= Basil Brooke (Leicestershire MP) =

English MP

Sir Basil Brooke, of Lubenham (died 12 November 1612) represented Leicestershire in parliament 1607-1610.

Basil Brooke of Lubenham was the son of Sir Andrew Brooke of Monks Kirby, Warws., a Gentleman Usher to Queen Mary and third son of Thomas Brooke of Leighton, Cheshire. His father inherited Lubenham and Milton Malsor through his great-uncle, Henry Brooke, chief clerk of the Green Cloth and follower of John Dudley, 1st Duke of Northumberland. Basil succeeded his father in 1569. In 1581 he sold Milton Malsor to William Goodere.

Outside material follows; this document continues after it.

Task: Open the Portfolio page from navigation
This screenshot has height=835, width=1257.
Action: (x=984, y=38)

He was appointed Escheator of Warwickshire and Leicestershire in 1597 and was a justice of the peace for Leicestershire from 1601 to at least 1608. He was knighted at the accession of James I in 1603 and served as High Sheriff of Leicestershire for 1605 (Feb to Nov).

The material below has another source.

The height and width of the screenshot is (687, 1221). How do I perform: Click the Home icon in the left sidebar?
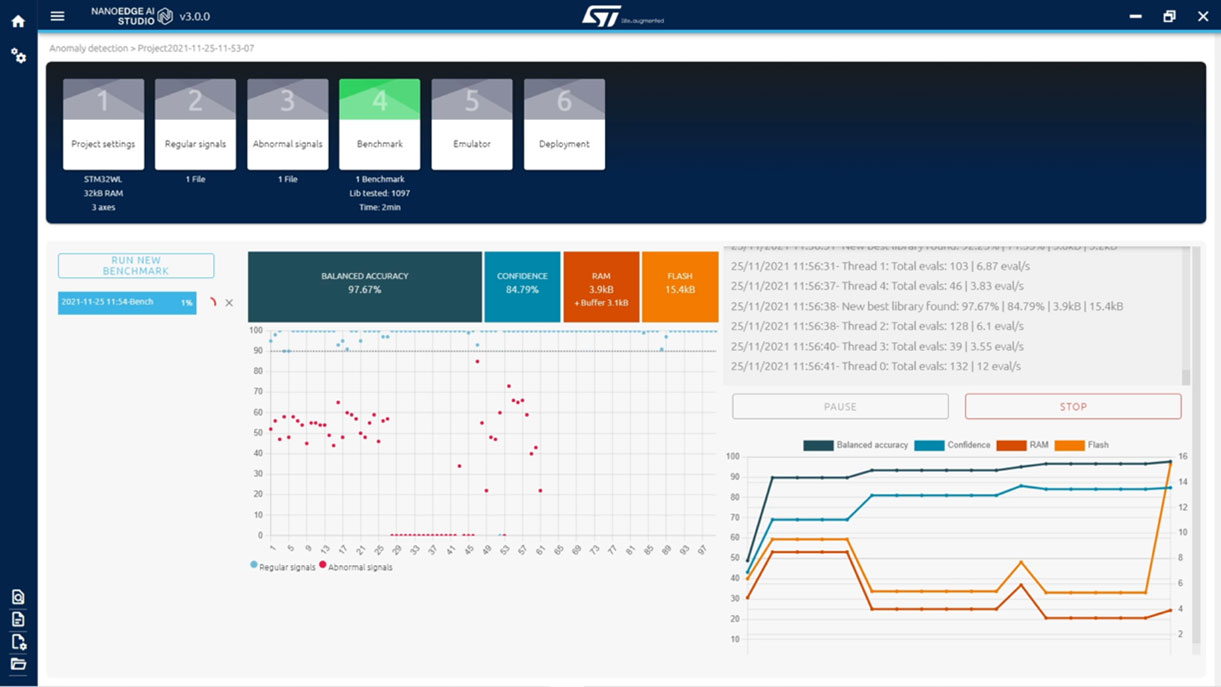pyautogui.click(x=17, y=20)
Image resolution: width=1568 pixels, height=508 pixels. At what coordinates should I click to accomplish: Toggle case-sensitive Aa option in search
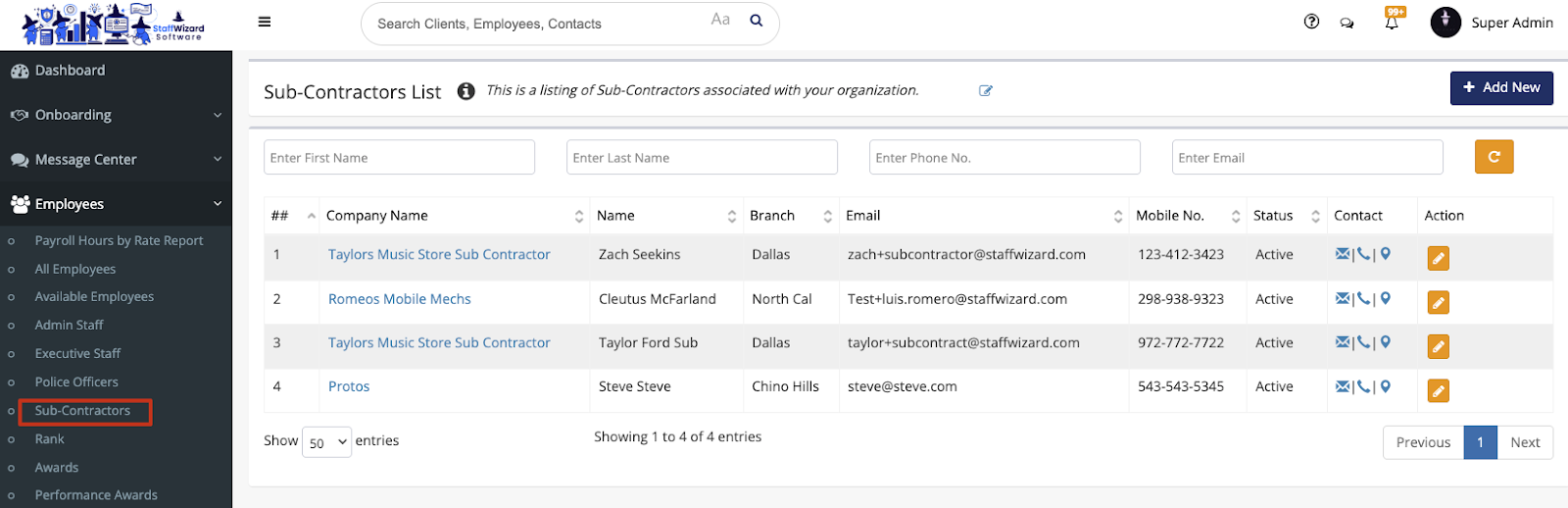(720, 20)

He was elected knight of the shire for Leicestershire in a by-election on 28 May 1607 following the death of Sir Henry Beaumont. His estate was not large (in 1608 he stated that his Lubenham estate brought him £300 per annum) and he experienced financial difficulties. His election to parliament is thus surprising and was presumably due to a link to the Grey family.

He died on 12 November 1612 and was buried at Lubenham.

He had married Goodeth, the daughter of Sir William Feilding of Newnham Paddox, Warwickshire and had 3 sons. In 1624 his son Thomas sold Lubenham to Sir Ranulph Crewe.